A deputada Tabata Amaral (PDT-SP) também usou suas redes sociais para comentar o que taxou de “absurdo”. “Protocolei um PDL [Projeto de Decreto Legislativo] para suspender esse absurdo. Pluralismo de ideias e respeito à diversidade são base da educação”, disse.

Carlos Nadalim, secretário de alfabetização – um dos órgãos do MEC responsável pela elaboração do edital – gravou vídeos ao lado de Fabio Gomes Filho, diretor de políticas de alfabetização, dizendo que a “polêmica” em torno do caso é “desnecessária”. Os executivos ressaltaram que o edital é fruto de discussões que aconteceram desde 2019; que as mudanças são baseadas em evidências científicas e que usa modelos exitosos de outros países. Na própria sexta-feira, o PN enviou e-mail à assessoria de imprensa do Fundo Nacional de Desenvolvimento da Educação (FNDE), mas até agora não teve retorno.

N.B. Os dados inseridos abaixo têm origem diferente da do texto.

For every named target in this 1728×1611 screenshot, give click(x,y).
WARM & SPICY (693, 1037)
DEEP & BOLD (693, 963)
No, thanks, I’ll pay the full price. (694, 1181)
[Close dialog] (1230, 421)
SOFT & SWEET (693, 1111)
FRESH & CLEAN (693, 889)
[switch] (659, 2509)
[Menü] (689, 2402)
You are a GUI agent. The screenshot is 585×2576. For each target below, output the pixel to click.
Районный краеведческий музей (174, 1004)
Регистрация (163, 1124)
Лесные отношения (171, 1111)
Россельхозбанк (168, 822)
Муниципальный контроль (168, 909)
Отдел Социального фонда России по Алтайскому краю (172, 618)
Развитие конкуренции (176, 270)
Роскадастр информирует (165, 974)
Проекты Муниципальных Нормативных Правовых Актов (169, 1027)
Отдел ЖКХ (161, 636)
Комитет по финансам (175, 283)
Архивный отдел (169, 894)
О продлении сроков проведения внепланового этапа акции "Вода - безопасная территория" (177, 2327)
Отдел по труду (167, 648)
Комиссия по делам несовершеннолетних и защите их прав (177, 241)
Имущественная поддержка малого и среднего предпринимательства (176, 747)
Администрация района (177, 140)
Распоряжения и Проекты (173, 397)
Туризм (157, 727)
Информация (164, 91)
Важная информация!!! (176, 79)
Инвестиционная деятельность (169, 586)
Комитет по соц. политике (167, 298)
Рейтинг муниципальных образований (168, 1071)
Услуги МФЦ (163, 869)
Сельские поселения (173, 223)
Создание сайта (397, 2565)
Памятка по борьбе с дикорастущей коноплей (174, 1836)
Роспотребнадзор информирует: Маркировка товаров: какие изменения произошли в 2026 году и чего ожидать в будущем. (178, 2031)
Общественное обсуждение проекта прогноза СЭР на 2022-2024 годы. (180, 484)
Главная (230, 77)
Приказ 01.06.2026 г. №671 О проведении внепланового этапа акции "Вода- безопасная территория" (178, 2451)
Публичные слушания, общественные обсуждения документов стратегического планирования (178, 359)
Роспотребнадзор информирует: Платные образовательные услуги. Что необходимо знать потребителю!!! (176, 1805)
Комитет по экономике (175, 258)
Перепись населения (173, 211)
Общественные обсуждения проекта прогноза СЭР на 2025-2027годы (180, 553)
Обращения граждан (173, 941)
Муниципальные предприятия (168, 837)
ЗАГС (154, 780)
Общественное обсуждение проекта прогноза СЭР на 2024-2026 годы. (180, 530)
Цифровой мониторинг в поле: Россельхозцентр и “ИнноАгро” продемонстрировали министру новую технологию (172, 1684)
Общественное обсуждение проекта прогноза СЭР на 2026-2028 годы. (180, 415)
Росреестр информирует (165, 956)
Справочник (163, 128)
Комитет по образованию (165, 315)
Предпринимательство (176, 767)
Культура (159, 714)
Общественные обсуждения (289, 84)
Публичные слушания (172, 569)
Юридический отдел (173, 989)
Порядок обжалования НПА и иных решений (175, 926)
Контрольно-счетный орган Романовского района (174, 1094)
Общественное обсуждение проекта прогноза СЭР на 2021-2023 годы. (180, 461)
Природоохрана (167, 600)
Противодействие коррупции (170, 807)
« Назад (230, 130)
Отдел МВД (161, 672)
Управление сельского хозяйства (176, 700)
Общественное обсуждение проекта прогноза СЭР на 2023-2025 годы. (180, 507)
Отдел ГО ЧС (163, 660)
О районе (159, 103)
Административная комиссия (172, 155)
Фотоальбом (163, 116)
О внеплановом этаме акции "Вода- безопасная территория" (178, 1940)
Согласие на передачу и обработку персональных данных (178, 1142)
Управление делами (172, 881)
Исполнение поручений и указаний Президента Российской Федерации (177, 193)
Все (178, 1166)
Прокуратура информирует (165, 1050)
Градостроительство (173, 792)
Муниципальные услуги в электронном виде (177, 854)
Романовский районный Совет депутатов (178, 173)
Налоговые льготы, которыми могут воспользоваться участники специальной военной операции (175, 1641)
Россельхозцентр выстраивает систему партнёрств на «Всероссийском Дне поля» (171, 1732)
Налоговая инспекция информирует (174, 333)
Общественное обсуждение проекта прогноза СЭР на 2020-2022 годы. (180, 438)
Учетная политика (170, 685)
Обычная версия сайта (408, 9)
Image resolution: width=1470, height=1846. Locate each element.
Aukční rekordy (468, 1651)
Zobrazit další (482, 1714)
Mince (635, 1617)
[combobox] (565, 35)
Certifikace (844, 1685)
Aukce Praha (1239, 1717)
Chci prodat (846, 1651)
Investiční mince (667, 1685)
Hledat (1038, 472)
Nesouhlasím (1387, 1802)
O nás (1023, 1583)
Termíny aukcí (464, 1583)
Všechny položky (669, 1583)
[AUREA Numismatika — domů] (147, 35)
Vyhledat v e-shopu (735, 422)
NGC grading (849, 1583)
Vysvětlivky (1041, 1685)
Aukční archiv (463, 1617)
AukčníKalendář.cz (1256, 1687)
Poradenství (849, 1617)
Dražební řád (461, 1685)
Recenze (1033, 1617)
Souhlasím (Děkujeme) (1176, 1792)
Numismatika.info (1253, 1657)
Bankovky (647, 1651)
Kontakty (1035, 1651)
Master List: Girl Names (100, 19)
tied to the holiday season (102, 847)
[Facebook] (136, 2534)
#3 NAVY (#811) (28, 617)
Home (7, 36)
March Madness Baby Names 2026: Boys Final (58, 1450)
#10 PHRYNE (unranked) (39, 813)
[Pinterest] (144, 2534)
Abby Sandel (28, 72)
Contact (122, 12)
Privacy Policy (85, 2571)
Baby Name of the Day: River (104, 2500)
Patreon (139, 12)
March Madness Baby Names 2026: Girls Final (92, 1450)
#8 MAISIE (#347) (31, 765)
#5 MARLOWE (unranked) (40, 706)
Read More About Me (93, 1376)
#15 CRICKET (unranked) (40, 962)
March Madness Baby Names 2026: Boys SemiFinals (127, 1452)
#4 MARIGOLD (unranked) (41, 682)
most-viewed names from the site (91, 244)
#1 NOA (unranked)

https://www.publishnews.com.br/materias/2021/02/17/parlamentares-comentam-afrouxamento-do-pnld-nas-observancias-de-principios-eticos-e-democraticos 

 

PNLD 2023 deixa de exigir itens de observância a princípios éticos e democráticos

 LEONARDO NETO, 12/02/2021

Itens como a proibição de abordar a temática de gênero numa perspectiva sexista e ainda de desconsiderar o debate acerca do compromisso com agenda de não-violência contra mulheres ficaram de fora do edital

Itens como a proibição de abordar a temática de gênero numa perspectiva sexista e ainda de desconsiderar o debate acerca do compromisso com agenda de não-violência contra mulheres ficaram de fora do edital | © Eduardo Aigner / FNDE
Itens como a proibição de abordar a temática de gênero numa perspectiva sexista e ainda de desconsiderar o debate acerca do compromisso com agenda de não-violência contra mulheres ficaram de fora do edital | © Eduardo Aigner / FNDE


O Fundo Nacional de Desenvolvimento da Educação (FNDE) publicou, nesta sexta-feira (12), o edital para o Programa Nacional do Livro e do Material Didático (PNLD) 2023. O edital prevê a compra de livros didáticos e literários voltados para alunos e professores dos anos iniciais do ensino fundamental (1º ao 5º ano).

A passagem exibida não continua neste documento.